Na sequência das informações divulgadas pelo consórcio internacional de jornalistas, que têm feito a triagem dos documentos do “Luanda Leaks”, “considerou-se durante algum tempo que Portugal não poderia fazer nada para restituir os montantes referidos nessas informações, porque não havia um crime prévio, mas depois tudo mudou porque a PGR de Angola veio dizer que sim, que houve dinheiro ilicitamente apropriado, portanto já é possível atuar”, diz Karina Carvalho. “Esta questão torna-se relevante atendendo ao processo alienação que estava a decorrer no EuroBic e na  Efacec, que todos sabemos que estão à venda”, diz.

Quando a PGR de Angola pediu o congelamento geral dos bens, “parece que houve pouca vontade por parte das entidades competentes portuguesas em avançarem com um arresto em conformidade com o que teria sido pedido”, considera. “O primeiro arresto autorizado pelo tribunal apenas visou as contas, o que não resolveu os objetivos pretendidos”, diz. Depois, o Ministério Público recorreu para a Relação e conseguiu que todos os ativos tivessem sido abrangidos pelos arrestos, e o Tribunal Central de Investigação Criminal avançou nesses sentido”, adiantou.

A nova decisão judicial “estende-se a várias propriedades e ações de empresas que Isabel dos Santos detém em Portugal” e “ajudará a garantir que a filha do ex-presidente de Angola, José Eduardo dos Santos, não lucre com a venda pretendida da sua participação no banco EuroBic”, explica.

De resto, a Transparência Internacional Portugal (TIP) “congratula-se com a decisão recente do Tribunal Central de Investigação Criminal de Portugal de ordenar a apreensão de todos os ativos mantidos no país por Isabel dos Santos, empresária e filha do ex-Presidente de Angola”, adiantou a diretora executiva da TIP.

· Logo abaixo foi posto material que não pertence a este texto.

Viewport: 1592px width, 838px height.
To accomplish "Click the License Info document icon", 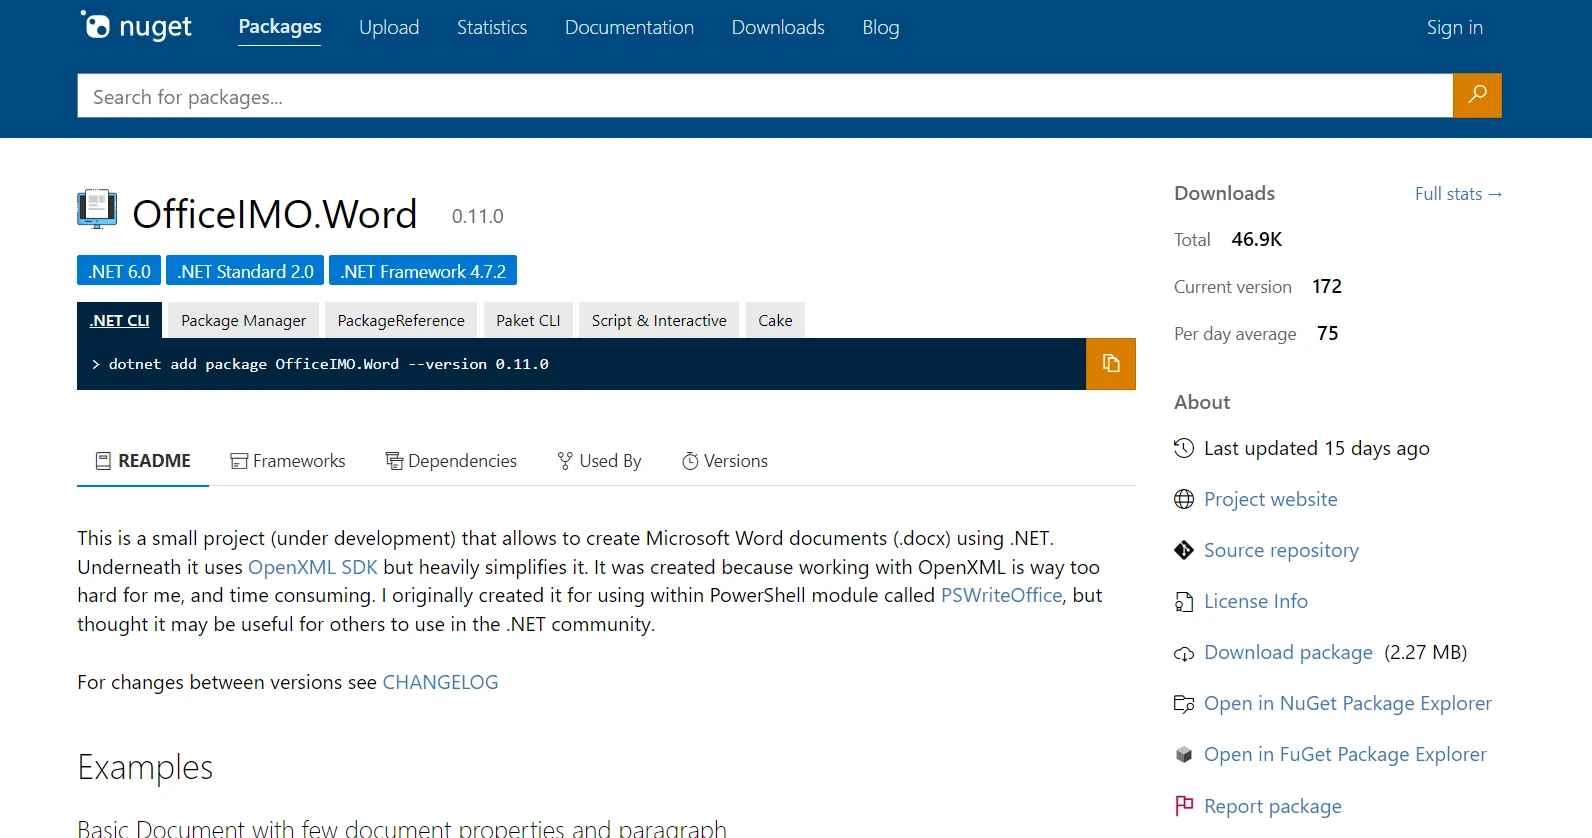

“A decisão de congelar todos os ativos de Isabel dos Santos em Portugal é um passo importante para a justiça” considera. Em fevereiro, um tribunal português ordenou “o congelamento das contas bancárias de Isabel dos Santos após um pedido das autoridades angolanas para ajudar o seu país a recuperar mais de dois mil milhões de dólares em ativos ilicitamente colocados no estrangeiro”, recorda. “Mas essa decisão não foi suficientemente abrangente, como pediu a PGR de Angola, pois não impediria a venda das ações controladas por Isabel dos Santos em empresas portuguesas”, acrescentou a diretora executiva.

“Angola não tem alternativa para sustentar a sua economia, dependendo muito das receitas de petróleo, dos diamantes e de outros minérios, nem é um país que em cinco anos de investimentos possa ter as suas infraestruturas transformadas num modelo de industrialização semelhante ao europeu”, refere Karina Carvalho, considerando que “a devolução a Angola de dinheiro ilicitamente expatriado é sobretudo uma questão de direitos humanos”.

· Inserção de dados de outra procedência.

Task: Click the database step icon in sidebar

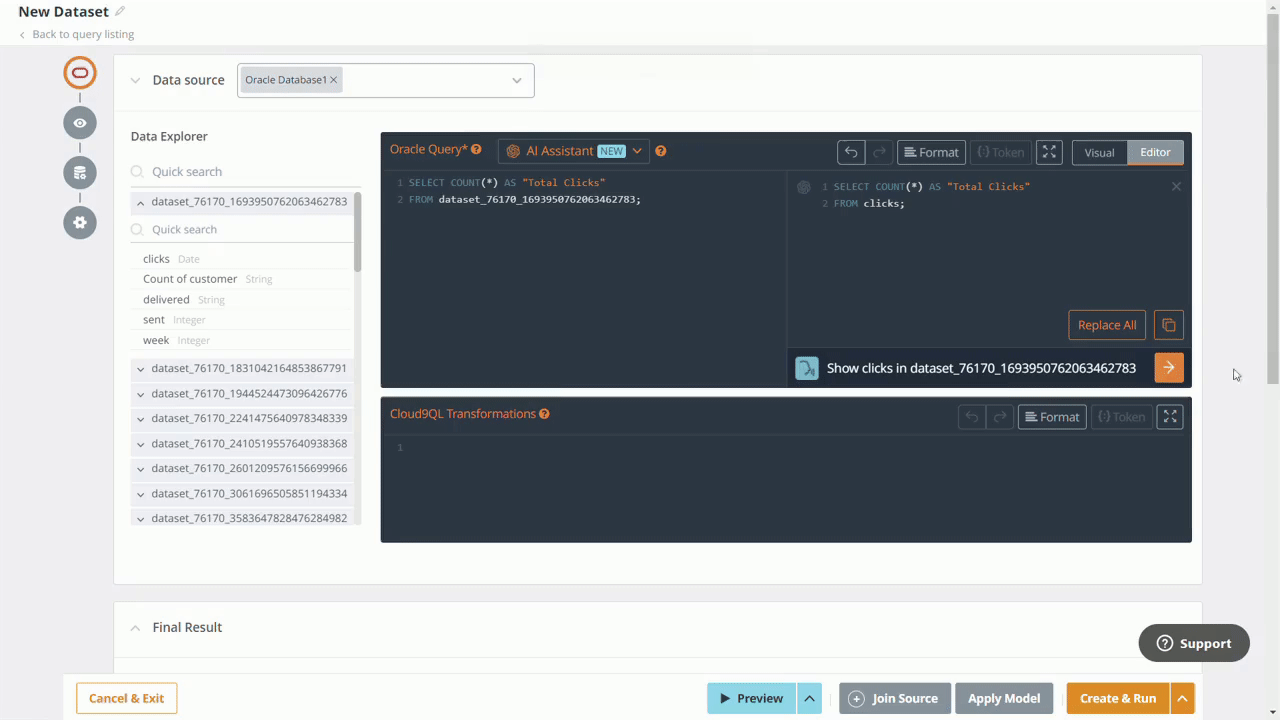Action: coord(80,173)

“Portugal beneficiou imenso do dinheiro proveniente de Angola, durante os anos em que teve maiores dificuldades financeiras, mas nessa altura ninguém contestou a origem dos capitais ou a viabilidade de financiar investimentos a individualidades angolanas”, comenta Karina Carvalho, considerando que “se atualmente os angolanos querem que esses capitais retornem a Angola, é lícito que as autoridades portuguesas colaborem nesse processo”.